● Work to do
Report every line in the rows below that contains the word "arrow", copying each line in full.

● Records for processing
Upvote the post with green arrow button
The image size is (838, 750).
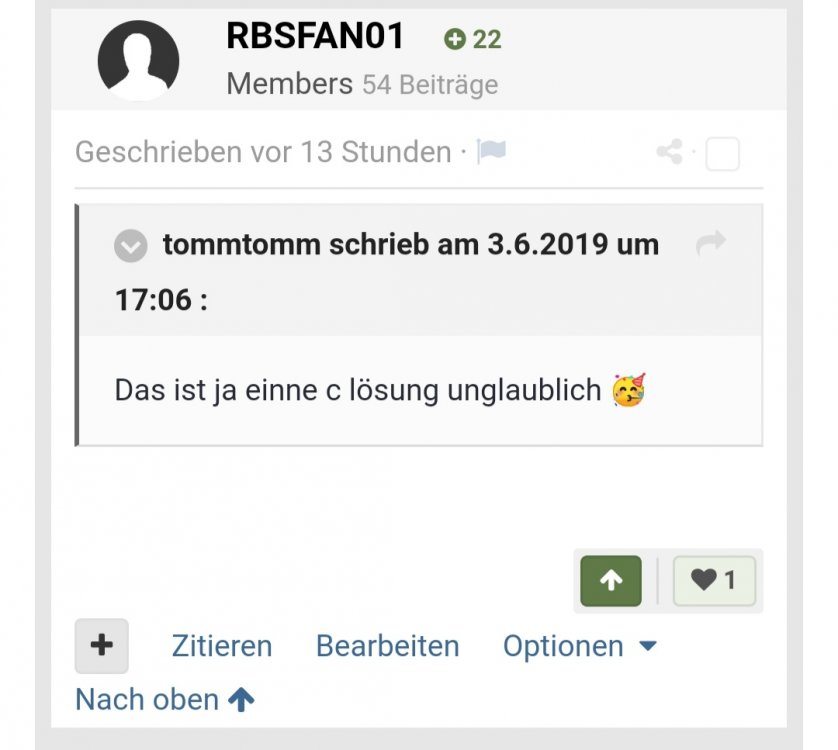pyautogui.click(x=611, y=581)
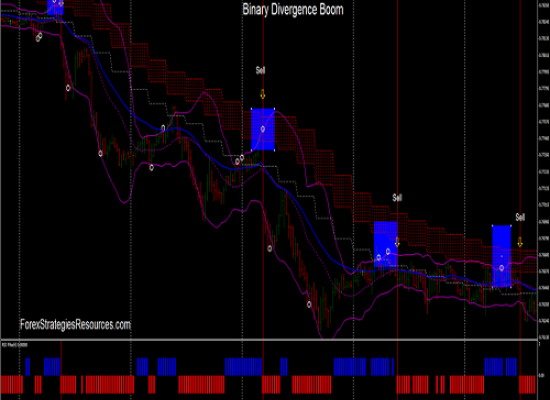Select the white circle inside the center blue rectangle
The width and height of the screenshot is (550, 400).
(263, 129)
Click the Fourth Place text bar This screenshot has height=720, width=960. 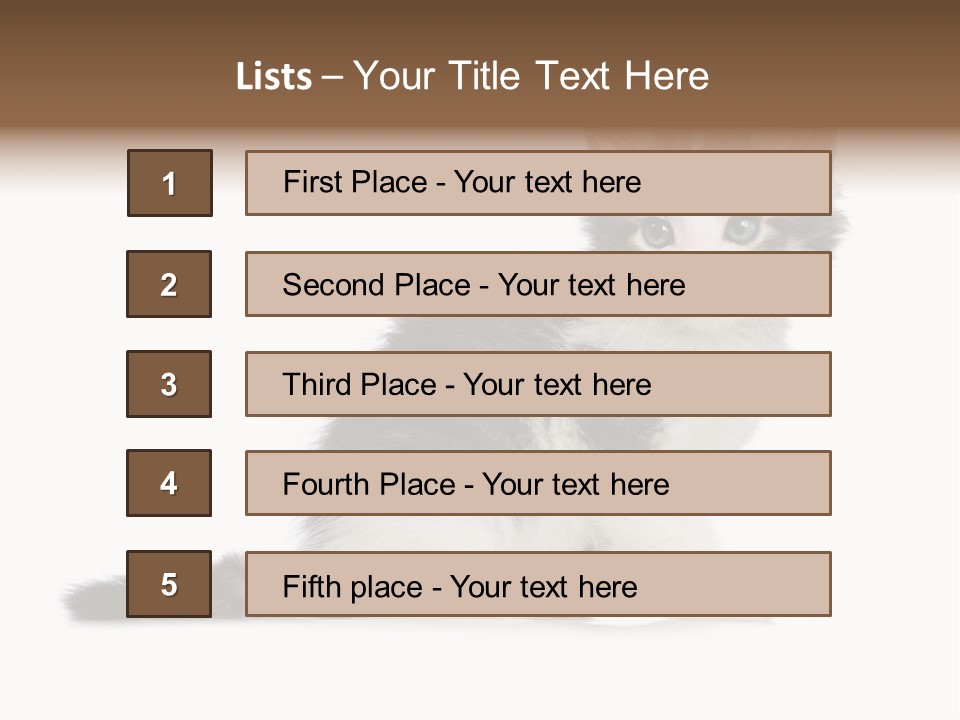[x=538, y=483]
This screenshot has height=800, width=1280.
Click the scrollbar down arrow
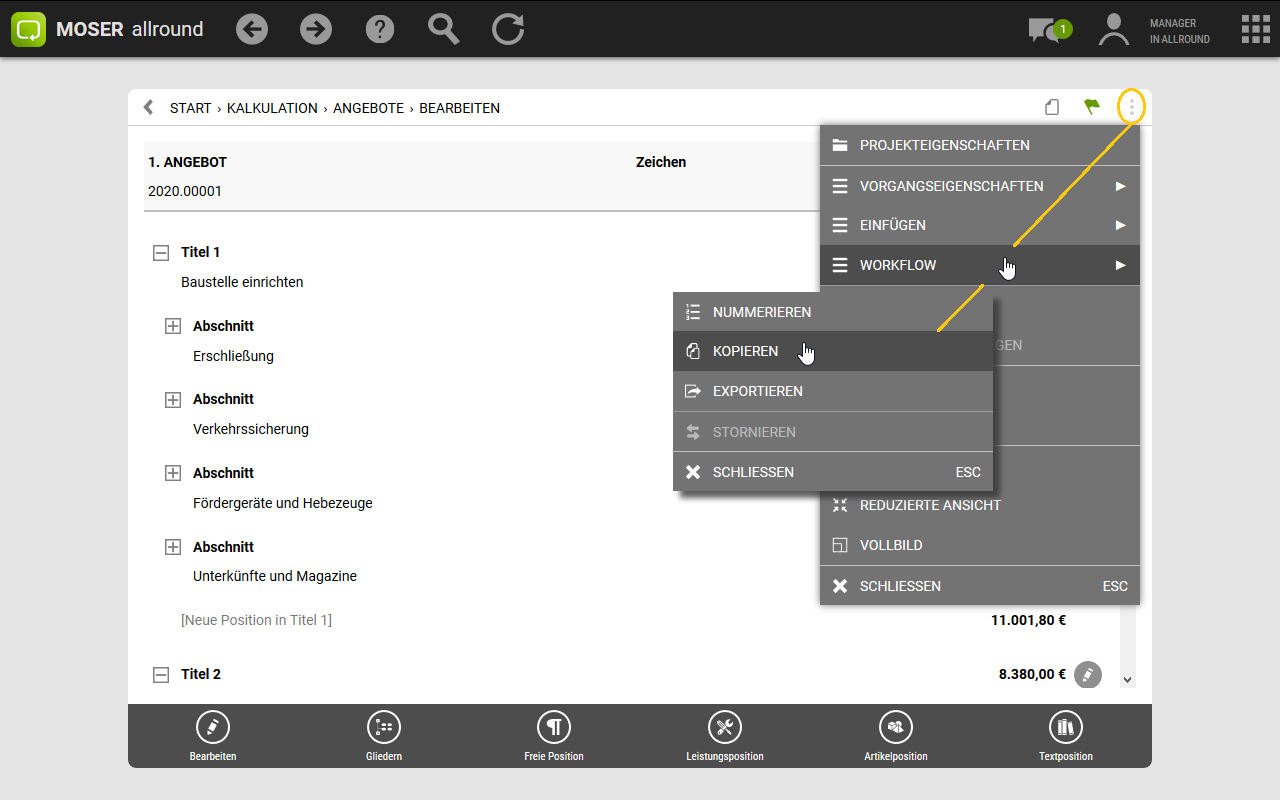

● Solution below
Upvote the post with green arrow button
Click the scrollbar down arrow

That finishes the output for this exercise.